Large-Scale Analysis Reveals Gene Signature for Survival Prediction in Primary Glioblastoma

Glioblastoma multiforme (GBM) is the most aggressive and common primary central nervous system tumour. Despite extensive therapy, GBM patients usually have poor prognosis with a median survival of 12–15 months. Novel molecular biomarkers that can improve survival prediction and help with treatment strategies are still urgently required. Here we aimed to robustly identify a gene signature panel for improved survival prediction in primary GBM patients. We identified 2166 differentially expressed genes (DEGs) using meta-analysis of microarray datasets comprising of 955 samples (biggest primary GBM cohort for such studies as per our knowledge) and 3368 DEGs from RNA-seq dataset with 165 samples.
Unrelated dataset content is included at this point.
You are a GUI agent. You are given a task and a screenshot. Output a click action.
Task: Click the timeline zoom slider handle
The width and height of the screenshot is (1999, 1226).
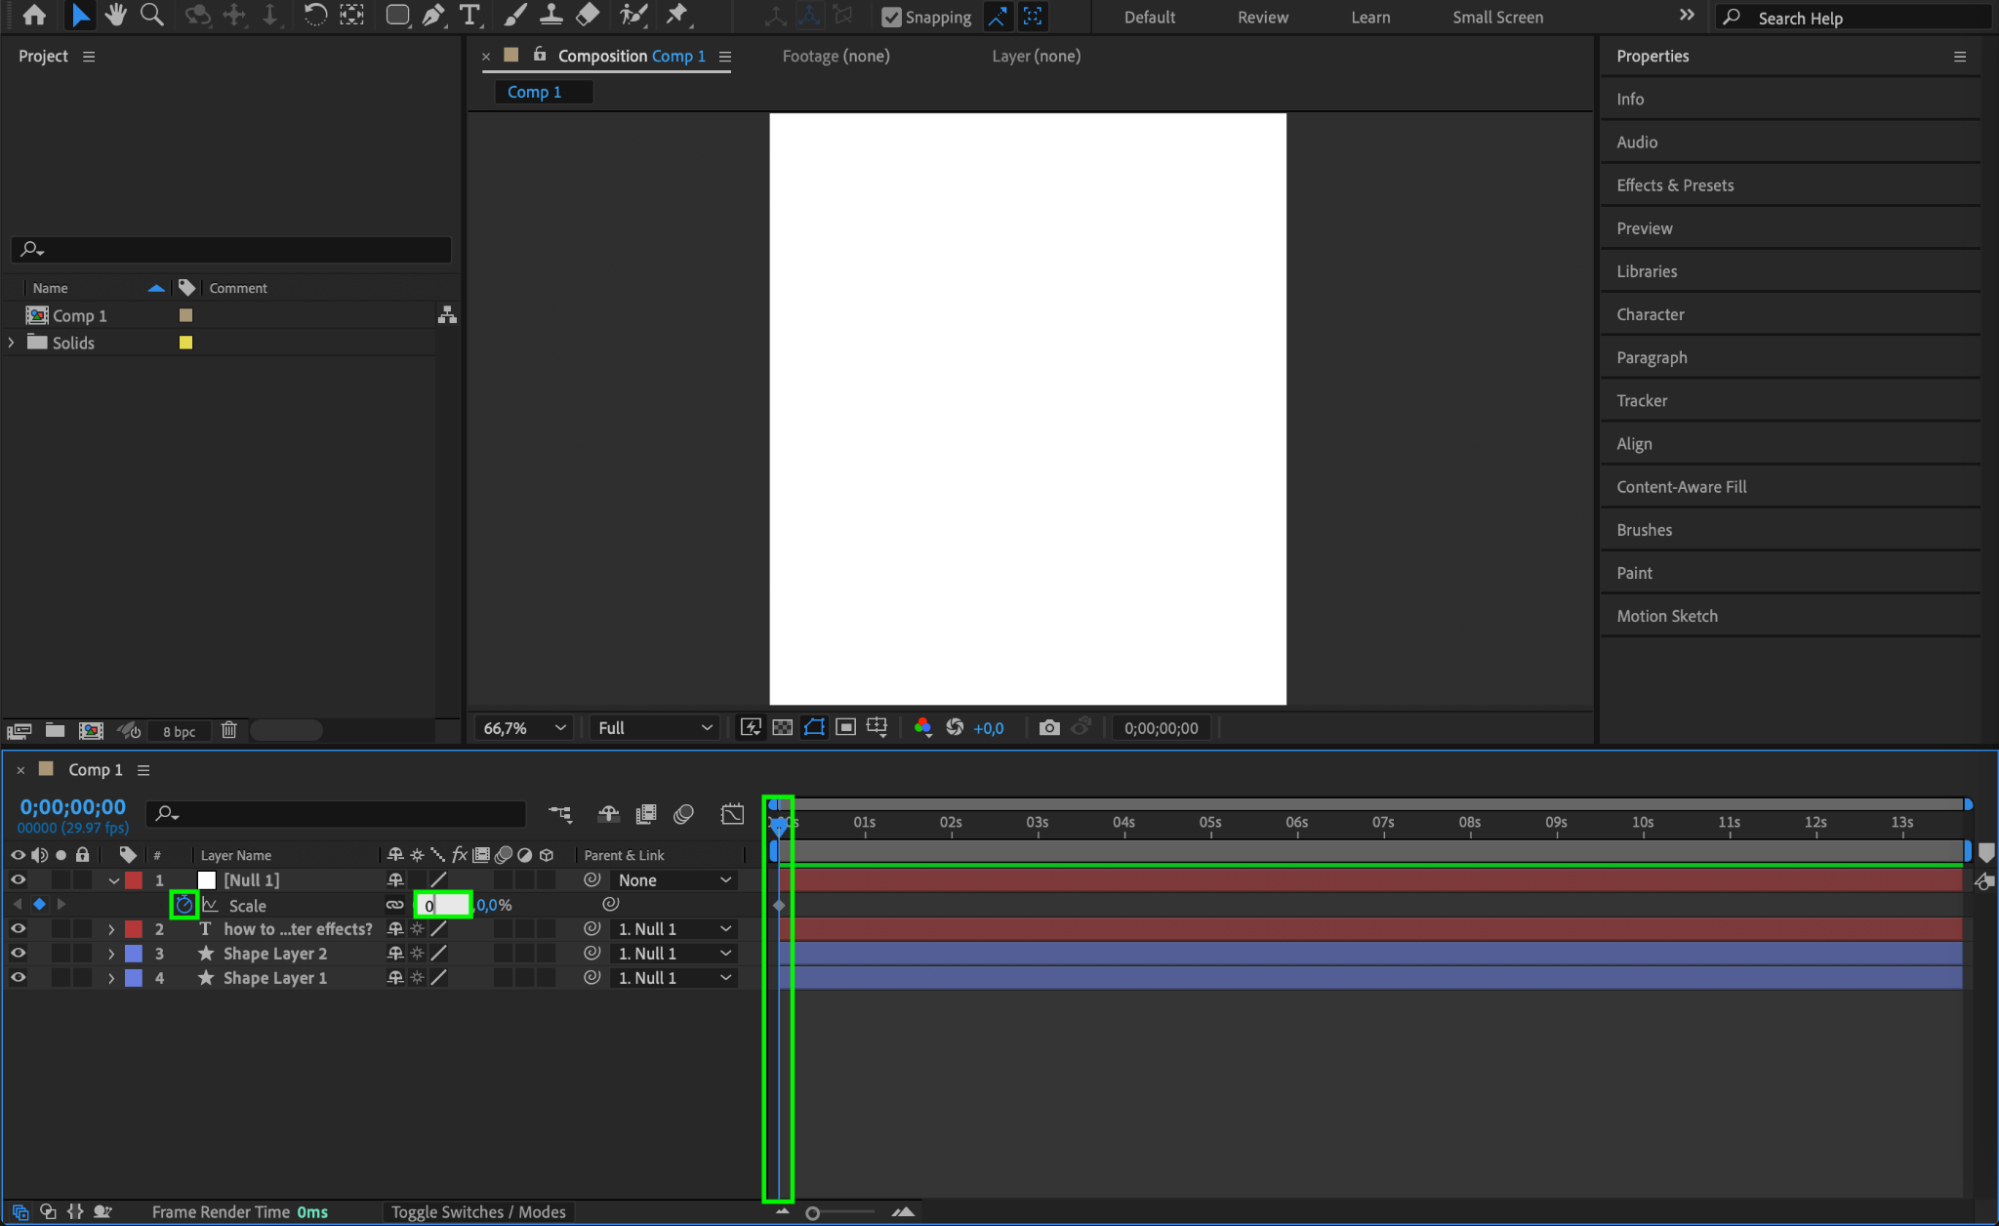tap(813, 1213)
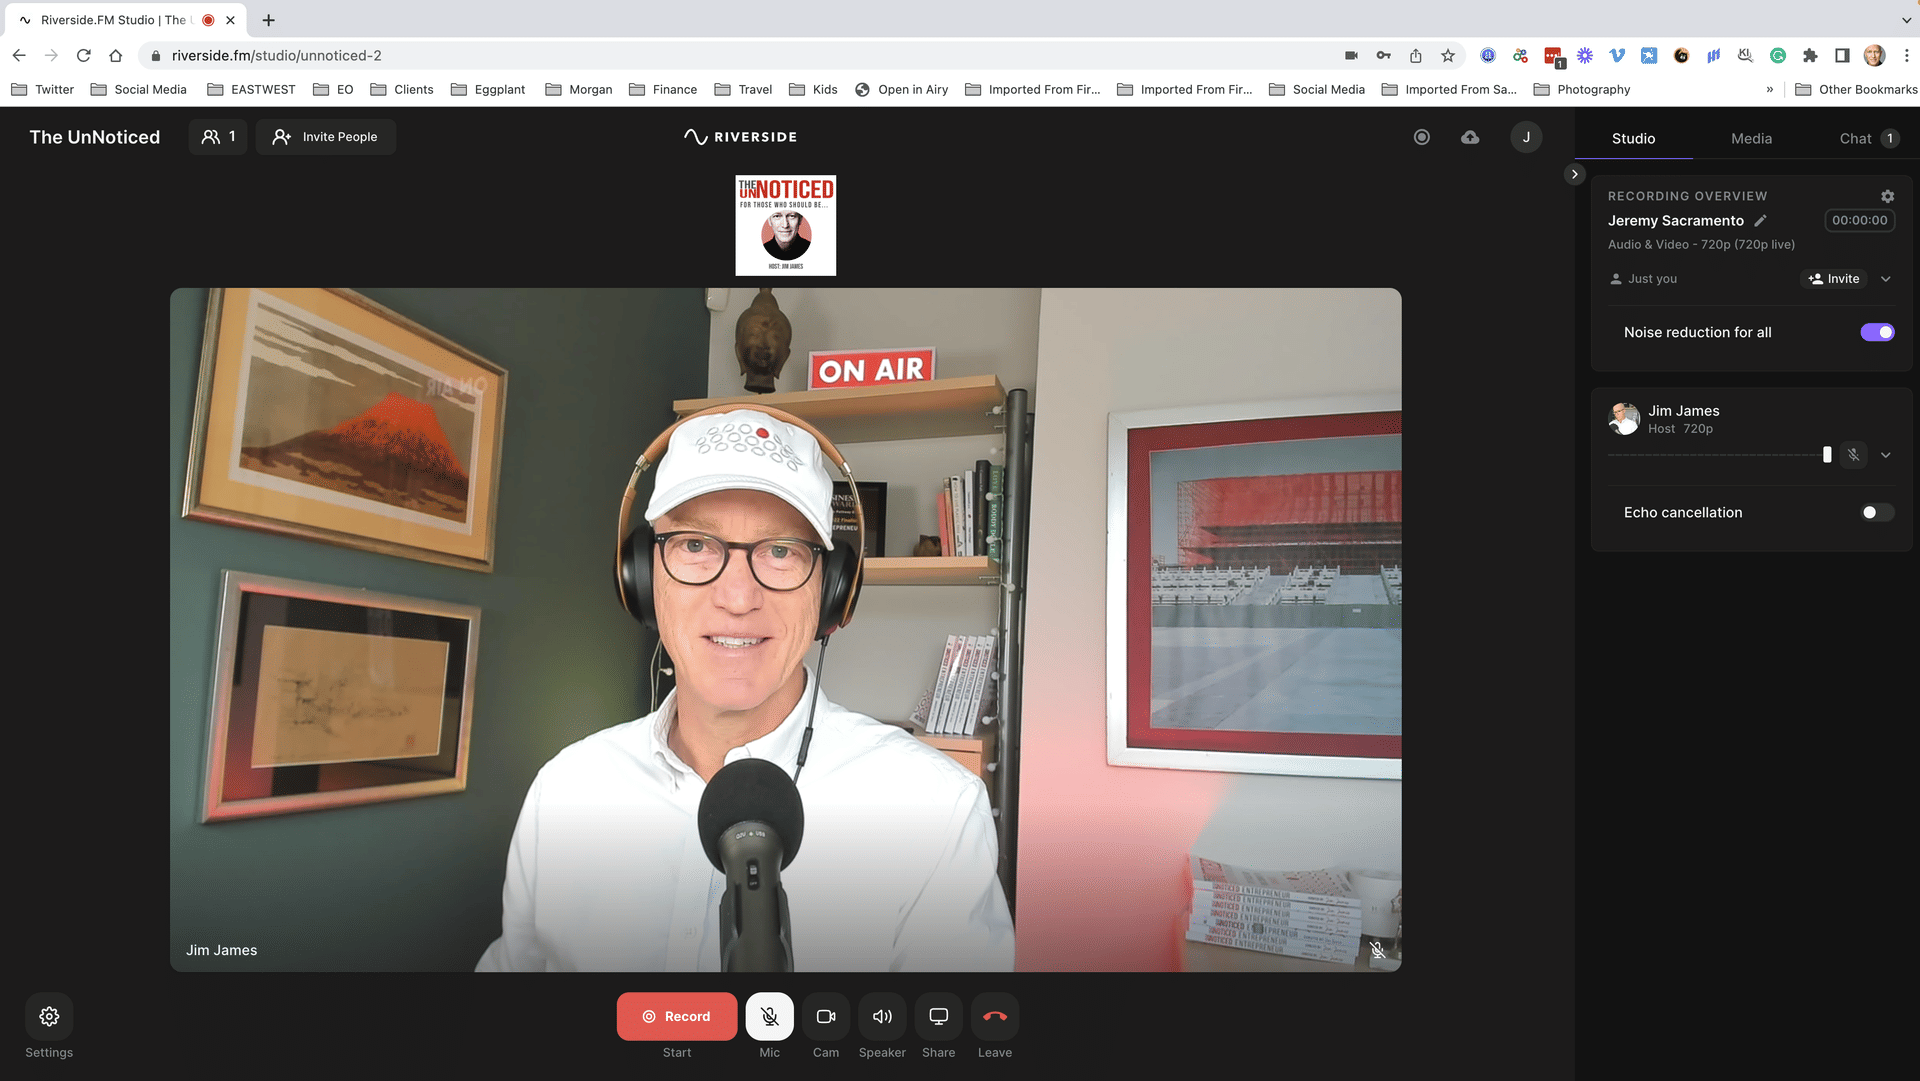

Based on the 1443 common DEGs, using univariate Cox and least absolute shrinkage and selection operator (LASSO) with multivariate Cox regression, we identified a survival associated 4-gene signature panel including IGFBP2 , PTPRN , STEAP2 and SLC39A10 and thereafter established a risk score model that performed well in survival prediction. High-risk group patients had significantly poorer survival as compared with those in the low-risk group (AUC = 0.766 for 1-year prediction). Multivariate analysis demonstrated that predictive value of the 4-gene signature panel was independent of other clinical and pathological features and hence is a potential prognostic biomarker. More importantly, we validated this signature in three independent GBM cohorts to test its generality. In conclusion, our integrated analysis using meta-analysis approach maximizes the use of the available gene expression data and robustly identified a 4-gene panel for predicting survival in primary GBM.